> _Description of the task_: Only certain lines below are wanted: those starting at the line containing "The height and width of the screenshot is (840, 1439)." and ending at the line containing "Click the collapse", both included, each retyped exactly.

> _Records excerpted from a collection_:
===

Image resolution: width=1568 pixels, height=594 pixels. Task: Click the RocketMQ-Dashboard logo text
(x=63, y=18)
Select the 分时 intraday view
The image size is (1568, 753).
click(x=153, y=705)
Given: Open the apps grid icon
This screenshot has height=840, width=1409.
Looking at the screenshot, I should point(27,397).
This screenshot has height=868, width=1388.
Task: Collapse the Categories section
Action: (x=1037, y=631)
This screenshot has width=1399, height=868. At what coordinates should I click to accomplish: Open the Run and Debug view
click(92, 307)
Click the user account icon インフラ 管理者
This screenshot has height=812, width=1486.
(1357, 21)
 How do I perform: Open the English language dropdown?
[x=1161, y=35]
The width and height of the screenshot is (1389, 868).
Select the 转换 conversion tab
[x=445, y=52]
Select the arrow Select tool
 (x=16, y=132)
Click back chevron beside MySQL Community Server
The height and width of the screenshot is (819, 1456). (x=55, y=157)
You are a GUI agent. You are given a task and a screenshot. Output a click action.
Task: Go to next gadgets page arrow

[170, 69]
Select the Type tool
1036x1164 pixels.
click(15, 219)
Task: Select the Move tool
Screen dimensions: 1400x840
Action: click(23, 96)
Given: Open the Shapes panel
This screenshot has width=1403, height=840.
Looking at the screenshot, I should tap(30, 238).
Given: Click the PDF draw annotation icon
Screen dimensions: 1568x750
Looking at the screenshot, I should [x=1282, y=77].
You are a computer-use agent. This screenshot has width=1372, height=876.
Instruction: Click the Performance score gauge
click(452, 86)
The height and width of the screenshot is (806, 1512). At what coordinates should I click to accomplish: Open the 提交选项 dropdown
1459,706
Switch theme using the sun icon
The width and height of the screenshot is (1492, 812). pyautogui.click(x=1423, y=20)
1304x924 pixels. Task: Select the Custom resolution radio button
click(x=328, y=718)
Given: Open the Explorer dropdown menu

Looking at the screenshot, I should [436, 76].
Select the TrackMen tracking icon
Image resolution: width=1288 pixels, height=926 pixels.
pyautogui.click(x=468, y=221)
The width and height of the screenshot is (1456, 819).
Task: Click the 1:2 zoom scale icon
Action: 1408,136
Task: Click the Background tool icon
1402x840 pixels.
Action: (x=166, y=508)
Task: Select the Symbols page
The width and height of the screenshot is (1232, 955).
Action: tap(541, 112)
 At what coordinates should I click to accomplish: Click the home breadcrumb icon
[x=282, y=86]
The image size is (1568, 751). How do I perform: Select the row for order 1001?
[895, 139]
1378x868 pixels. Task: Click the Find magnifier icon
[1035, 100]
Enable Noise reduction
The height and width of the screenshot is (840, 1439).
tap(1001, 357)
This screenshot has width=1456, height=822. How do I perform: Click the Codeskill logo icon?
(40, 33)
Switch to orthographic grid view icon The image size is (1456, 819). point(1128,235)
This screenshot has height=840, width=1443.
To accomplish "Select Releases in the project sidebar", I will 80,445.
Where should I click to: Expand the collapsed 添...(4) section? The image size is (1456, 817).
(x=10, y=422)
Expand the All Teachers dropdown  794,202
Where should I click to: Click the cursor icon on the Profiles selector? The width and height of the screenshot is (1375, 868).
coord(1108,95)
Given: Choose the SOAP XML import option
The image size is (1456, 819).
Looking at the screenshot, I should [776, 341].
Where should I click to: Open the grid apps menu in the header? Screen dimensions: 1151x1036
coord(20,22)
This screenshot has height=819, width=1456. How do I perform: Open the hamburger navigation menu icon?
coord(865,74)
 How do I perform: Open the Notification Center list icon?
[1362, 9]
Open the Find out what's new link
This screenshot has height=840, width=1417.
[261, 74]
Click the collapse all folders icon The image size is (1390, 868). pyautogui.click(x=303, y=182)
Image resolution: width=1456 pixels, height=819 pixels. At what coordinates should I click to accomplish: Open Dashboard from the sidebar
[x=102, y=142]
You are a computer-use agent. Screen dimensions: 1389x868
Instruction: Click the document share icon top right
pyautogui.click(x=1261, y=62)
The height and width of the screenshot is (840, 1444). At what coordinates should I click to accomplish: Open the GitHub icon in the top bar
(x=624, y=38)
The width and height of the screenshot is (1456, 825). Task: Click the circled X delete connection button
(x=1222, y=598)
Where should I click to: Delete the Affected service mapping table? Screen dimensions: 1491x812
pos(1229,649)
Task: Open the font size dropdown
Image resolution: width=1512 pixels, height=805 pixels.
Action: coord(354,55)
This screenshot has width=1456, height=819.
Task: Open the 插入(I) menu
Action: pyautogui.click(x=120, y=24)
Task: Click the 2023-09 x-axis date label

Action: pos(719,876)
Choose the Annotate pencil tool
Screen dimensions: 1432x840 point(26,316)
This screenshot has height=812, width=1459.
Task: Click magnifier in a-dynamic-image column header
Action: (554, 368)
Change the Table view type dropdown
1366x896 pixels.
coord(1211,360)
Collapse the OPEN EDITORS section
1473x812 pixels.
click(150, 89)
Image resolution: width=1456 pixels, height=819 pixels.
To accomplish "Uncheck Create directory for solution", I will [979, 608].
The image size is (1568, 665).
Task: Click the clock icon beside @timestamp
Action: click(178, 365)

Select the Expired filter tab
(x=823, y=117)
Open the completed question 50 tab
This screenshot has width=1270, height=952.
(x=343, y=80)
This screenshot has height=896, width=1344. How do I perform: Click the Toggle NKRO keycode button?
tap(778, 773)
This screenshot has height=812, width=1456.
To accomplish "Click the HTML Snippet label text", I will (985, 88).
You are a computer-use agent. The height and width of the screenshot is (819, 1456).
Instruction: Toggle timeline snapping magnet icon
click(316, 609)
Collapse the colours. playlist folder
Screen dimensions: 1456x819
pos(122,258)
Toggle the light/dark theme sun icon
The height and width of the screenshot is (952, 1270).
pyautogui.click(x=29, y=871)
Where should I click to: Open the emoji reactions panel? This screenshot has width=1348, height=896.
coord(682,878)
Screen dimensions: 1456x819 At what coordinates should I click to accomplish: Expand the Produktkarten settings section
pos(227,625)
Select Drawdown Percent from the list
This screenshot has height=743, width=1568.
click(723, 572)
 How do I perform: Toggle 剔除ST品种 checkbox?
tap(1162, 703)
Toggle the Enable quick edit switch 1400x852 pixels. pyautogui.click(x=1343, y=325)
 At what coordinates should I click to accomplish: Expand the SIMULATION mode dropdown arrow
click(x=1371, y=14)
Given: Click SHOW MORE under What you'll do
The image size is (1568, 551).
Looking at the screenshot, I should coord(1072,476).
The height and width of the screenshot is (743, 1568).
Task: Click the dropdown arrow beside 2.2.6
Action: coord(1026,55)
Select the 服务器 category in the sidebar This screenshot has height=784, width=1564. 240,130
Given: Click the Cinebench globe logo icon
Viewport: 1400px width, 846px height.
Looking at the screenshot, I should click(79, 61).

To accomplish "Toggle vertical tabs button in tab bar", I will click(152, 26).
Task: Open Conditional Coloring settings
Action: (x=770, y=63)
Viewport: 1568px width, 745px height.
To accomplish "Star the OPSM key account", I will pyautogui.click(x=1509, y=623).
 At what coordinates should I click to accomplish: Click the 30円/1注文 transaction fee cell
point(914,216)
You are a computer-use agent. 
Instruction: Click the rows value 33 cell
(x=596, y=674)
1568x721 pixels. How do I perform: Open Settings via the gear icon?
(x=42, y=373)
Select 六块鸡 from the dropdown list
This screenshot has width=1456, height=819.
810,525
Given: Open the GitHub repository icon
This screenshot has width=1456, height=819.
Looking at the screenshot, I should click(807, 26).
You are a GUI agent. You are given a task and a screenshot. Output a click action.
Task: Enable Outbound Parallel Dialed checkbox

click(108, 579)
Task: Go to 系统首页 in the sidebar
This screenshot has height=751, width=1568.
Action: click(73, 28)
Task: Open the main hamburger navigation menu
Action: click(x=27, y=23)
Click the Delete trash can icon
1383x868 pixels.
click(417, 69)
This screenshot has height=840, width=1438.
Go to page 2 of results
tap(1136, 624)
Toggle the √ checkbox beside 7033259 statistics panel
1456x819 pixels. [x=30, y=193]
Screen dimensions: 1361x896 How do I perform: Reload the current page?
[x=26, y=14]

===

> _Task answer_:
The height and width of the screenshot is (840, 1439).
tap(1001, 357)
This screenshot has width=1456, height=822. How do I perform: Click the Codeskill logo icon?
(40, 33)
Switch to orthographic grid view icon The image size is (1456, 819). point(1128,235)
This screenshot has height=840, width=1443.
To accomplish "Select Releases in the project sidebar", I will 80,445.
Where should I click to: Expand the collapsed 添...(4) section? The image size is (1456, 817).
(x=10, y=422)
Expand the All Teachers dropdown  794,202
Where should I click to: Click the cursor icon on the Profiles selector? The width and height of the screenshot is (1375, 868).
coord(1108,95)
Given: Choose the SOAP XML import option
The image size is (1456, 819).
Looking at the screenshot, I should [776, 341].
Where should I click to: Open the grid apps menu in the header? Screen dimensions: 1151x1036
coord(20,22)
This screenshot has height=819, width=1456. How do I perform: Open the hamburger navigation menu icon?
coord(865,74)
 How do I perform: Open the Notification Center list icon?
[1362, 9]
Open the Find out what's new link
This screenshot has height=840, width=1417.
[261, 74]
Click the collapse all folders icon The image size is (1390, 868). pyautogui.click(x=303, y=182)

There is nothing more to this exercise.